Id. § 21-54. Section 21-58 provides that a violation of any of these ordinances is a Class C misdemeanor, and punishable by a fine of $100 to $2,000, depending upon the violator's intent. Id. § 21-58(a), (b).

The officers, who stated they were "well over" thirty feet away, testified loud music was emanating from the vehicle in which A .S. was riding. Admittedly, the officers did not use any instrumentation to measure the decibel level of the music, but that is not required by section 21-54. Rather, a violation occurs when a stereo or other music device in a motor vehicle is operated in a manner that makes it audible from thirty or more feet away. We hold the officers' testimony, which the trial court was entitled to believe, provided "specific, articulable facts" that led them "to reasonably conclude" the vehicle in which A.S. was riding was in violation of section 21-54, a criminal violation. See Derichsweiler, 2011 WL 222210, at *1; Ford, 158 S.W.3d at 492. Therefore, the initial stop of the vehicle and its occupants was supported by reasonable suspicion, and therefore valid under the Fourth Amendment. See id. Because the initial stop was justified, and A.S. does not contest the officers' observation of the seatbelt violation and probable cause to arrest based thereon, we hold the search that produced the controlled substance was not in violation of the Fourth Amendment and the trial court did not err in denying the motion to suppress.

Additionally, the officers testified they could feel the vibrations the car was producing as a result of the loud music being played. We hold this is sufficient to establish, for purposes of reasonable suspicion, violations of section 21-54, which makes it unlawful for a vehicle to produce a vibration that can be felt by someone outside the vehicle, and section 21-53, which makes it unlawful for any person to create or cause any vibration which is perceptible without instruments on property adjoining the source of the vibration. See SAN ANTONIO, TEX., art. III §§ 21-53, 21-54.

A.S. seems to contend the officers were required to prove an actual violation of the ordinance to establish reasonable suspicion, and that the officers' testimony based on their personal observations that ordinances were being violated was insufficient. We disagree. An officer's expressed belief that a person was violating a statute or ordinance is sufficient to justify an investigatory stop. See Howard v. State, 932 S.W.2d 216, 218-19 (Tex.App.- Texarkana 1996, pet. ref'd). Even a subsequent finding that there was no violation will not vitiate reasonable suspicion for the investigatory detention. Id.

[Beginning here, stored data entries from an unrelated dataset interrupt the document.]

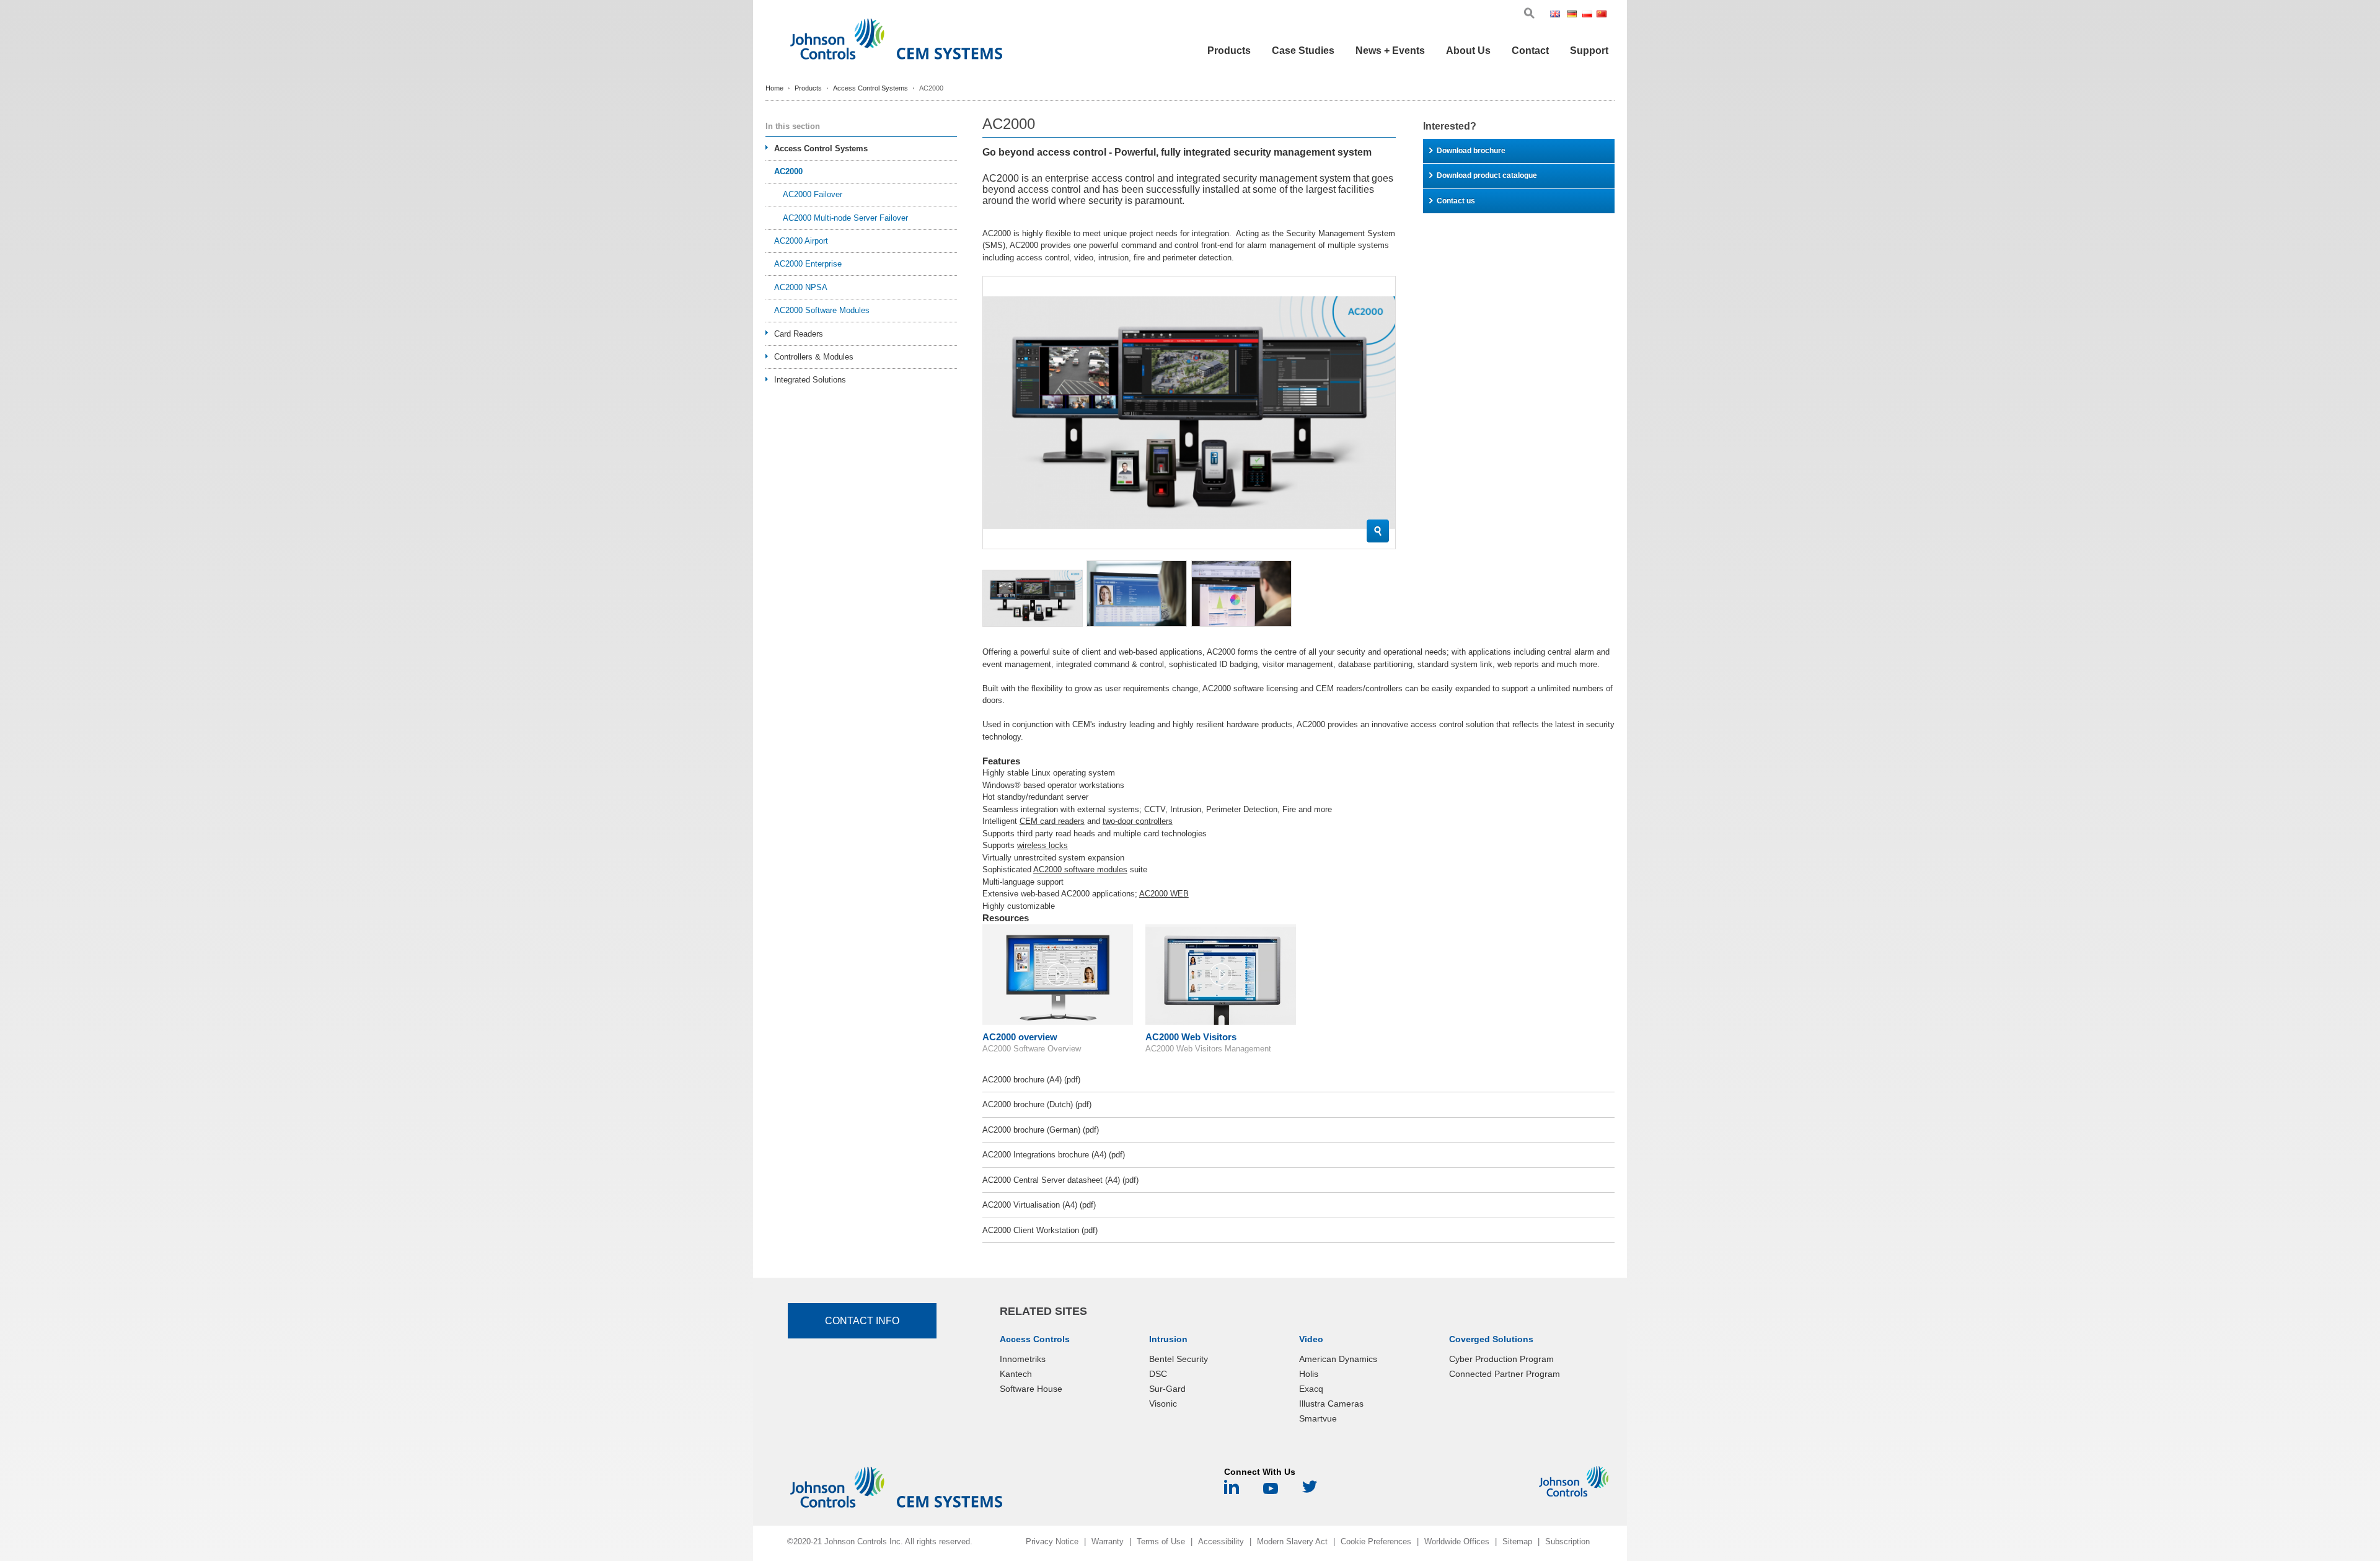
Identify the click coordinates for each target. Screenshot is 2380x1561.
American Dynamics (1338, 1359)
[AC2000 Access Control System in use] (1136, 593)
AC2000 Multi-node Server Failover (845, 218)
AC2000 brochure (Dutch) (1036, 1104)
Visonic (1163, 1403)
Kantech (1016, 1374)
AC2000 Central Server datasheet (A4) (1060, 1180)
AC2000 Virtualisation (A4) (1039, 1204)
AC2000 (788, 171)
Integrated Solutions (810, 379)
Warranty (1107, 1541)
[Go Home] (896, 41)
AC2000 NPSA (800, 287)
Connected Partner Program (1504, 1374)
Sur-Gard (1167, 1389)
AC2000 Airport (801, 240)
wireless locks (1042, 845)
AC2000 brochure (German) (1040, 1129)
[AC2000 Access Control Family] (1032, 598)
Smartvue (1318, 1418)
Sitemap (1517, 1541)
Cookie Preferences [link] (1376, 1541)
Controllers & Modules (813, 356)
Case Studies (1303, 50)
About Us (1468, 50)
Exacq (1311, 1389)
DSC (1158, 1374)
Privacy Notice (1052, 1541)
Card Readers (798, 333)
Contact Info (862, 1321)
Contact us (1456, 201)
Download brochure (1471, 150)
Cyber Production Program (1501, 1359)
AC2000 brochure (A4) (1031, 1079)
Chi (1602, 15)
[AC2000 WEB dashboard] (1241, 593)
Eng (1557, 15)
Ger (1573, 15)
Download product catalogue (1487, 175)
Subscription (1567, 1541)
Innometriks (1023, 1359)
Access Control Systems (870, 88)
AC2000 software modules (1080, 869)
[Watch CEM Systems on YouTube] (1270, 1491)
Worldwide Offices (1456, 1541)
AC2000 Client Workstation (1040, 1230)
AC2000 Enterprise (808, 263)
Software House (1031, 1389)
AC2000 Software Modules (822, 310)
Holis (1308, 1374)
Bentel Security (1178, 1359)
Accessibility (1221, 1541)
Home (774, 88)
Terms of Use (1161, 1541)
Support (1589, 50)
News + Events (1390, 50)
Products (1229, 50)
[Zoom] (1378, 531)
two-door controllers (1138, 821)
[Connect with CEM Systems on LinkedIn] (1231, 1491)
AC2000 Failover (812, 194)
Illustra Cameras (1331, 1403)
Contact (1530, 50)
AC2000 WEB (1164, 893)
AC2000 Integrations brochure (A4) (1053, 1154)
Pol (1588, 15)
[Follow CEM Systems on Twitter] (1309, 1491)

Conclusion: Based on the foregoing, we hold the officers had reasonable suspicion to detain the vehicle in which A.S. was a passenger. The valid detention allowed the officers to observe the seatbelt violation, which gave them probable cause to arrest, and the right to search incident to that arrest. Accordingly, the trial court did not err in denying A.S.'s motion to suppress the Alprazolam. We therefore overrule A.S.'s issue and affirm the trial court's judgment.